Algumas empresas já começaram a redesenhar seus depósitos para capitalizar melhor esses novos recursos. A Knapp, por exemplo, está mudando a organização das escalas de seus armazéns e a maneira como encaminha as mercadorias para considerar que tipo de trabalhador — robô ou humano — é melhor para lidar com diferentes produtos. Para objetos que ainda atrapalham robôs, como um saco de bolinhas de gude ou cerâmica delicada, um algoritmo de roteamento central os enviaria a uma estação com trabalhadores humanos. Itens mais comuns, como utensílios domésticos e material escolar, iriam para uma estação com robôs.
Derik Pridmore, cofundador e CEO da Osaro, prevê que, em setores como a moda, armazéns totalmente automatizados podem entrar em operação em dois anos, uma vez que as roupas são relativamente fáceis de serem manuseadas pelos robôs.
Isso não significa que todos os depósitos serão automatizados em breve. Existem milhões deles em todo o mundo, diz Michael Chui, um parceiro do McKinsey Global Institute que estuda o impacto das tecnologias da informação na economia. “A reforma de todas essas instalações não pode acontecer da noite para o dia”, diz ele.
No entanto, o avanço mais recente de automação levanta questões sobre o impacto nos empregos e na rotina dos trabalhadores.
Ondas anteriores de automação deram aos pesquisadores mais dados sobre o que esperar.
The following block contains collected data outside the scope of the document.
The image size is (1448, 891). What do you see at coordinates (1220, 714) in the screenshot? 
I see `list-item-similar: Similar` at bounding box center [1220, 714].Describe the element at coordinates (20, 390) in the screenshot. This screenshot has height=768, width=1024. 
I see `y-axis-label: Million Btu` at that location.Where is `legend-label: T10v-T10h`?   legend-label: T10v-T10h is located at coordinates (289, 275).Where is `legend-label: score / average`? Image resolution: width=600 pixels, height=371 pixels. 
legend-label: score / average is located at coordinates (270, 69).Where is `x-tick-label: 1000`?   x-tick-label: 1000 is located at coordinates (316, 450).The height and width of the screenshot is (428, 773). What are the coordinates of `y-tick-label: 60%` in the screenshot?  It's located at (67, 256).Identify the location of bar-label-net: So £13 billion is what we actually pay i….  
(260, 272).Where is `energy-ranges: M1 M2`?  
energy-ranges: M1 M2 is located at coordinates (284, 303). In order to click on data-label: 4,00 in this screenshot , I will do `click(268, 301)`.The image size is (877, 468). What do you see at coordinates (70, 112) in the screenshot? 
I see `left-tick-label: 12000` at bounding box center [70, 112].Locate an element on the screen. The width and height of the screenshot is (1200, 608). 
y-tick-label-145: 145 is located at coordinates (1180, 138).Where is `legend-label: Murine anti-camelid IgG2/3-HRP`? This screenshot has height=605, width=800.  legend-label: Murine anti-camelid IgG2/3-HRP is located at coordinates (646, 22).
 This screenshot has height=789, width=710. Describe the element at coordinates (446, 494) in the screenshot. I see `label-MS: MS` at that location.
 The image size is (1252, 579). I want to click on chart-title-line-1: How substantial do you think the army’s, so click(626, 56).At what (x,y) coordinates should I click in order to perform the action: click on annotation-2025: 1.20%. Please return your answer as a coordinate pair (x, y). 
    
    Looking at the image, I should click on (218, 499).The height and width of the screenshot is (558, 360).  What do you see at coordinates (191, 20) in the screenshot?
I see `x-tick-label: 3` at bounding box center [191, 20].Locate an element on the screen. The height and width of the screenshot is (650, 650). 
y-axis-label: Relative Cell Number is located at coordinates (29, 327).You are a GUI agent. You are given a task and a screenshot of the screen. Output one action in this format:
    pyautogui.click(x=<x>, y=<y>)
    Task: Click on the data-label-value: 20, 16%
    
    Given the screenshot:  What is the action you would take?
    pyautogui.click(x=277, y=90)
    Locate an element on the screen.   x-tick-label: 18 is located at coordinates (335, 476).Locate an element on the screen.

Um estudo recente que analisou pela primeira vez o impacto da automação nas empresas descobriu que aquelas que adotaram robôs antes de outras em seus setores tornaram-se mais competitivas e cresceram mais, levando-as a contratar mais trabalhadores humanos. “Qualquer perda de emprego vem de empresas que não adotaram robôs”, diz Lynn Wu, professora da Wharton que é coautora do artigo. “Elas perdem a competitividade e, em seguida, demitem trabalhadores”.
Mas, como os funcionários da Amazon e da FedEx já viram, os empregos para humanos serão diferentes. Funções como empacotamento de embalagens serão substituídas, enquanto novas surgirão — algumas diretamente relacionadas à manutenção e supervisão dos robôs, ou devido aos efeitos de segunda ordem de atender mais pedidos, o que exigiria maiores operações de logística e entrega. Em outras palavras, a força de trabalho com qualificação média desaparecerá em favor do trabalho de baixa e alta qualificação. Wu diz: “Estamos retirando o degrau do meio da escada de carreira”.
Mas, ao invés de tentar interromper a tendência da automação, dizem os especialistas, é melhor se concentrar em facilitar a transição, ajudando os funcionários a se requalificarem e criando novas oportunidades para o desenvolvimento profissional. “Por causa do envelhecimento, há vários países no mundo onde o tamanho da força de trabalho já está diminuindo”, diz Chui. “Metade do nosso crescimento econômico veio do maior número de pessoas trabalhando nos últimos 50 anos, e isso vai acabar. Portanto, é necessário aumentar a produtividade e essas tecnologias podem ajudar.
“Nós também só precisamos ter certeza de que os trabalhadores possam se beneficiar da inovação”.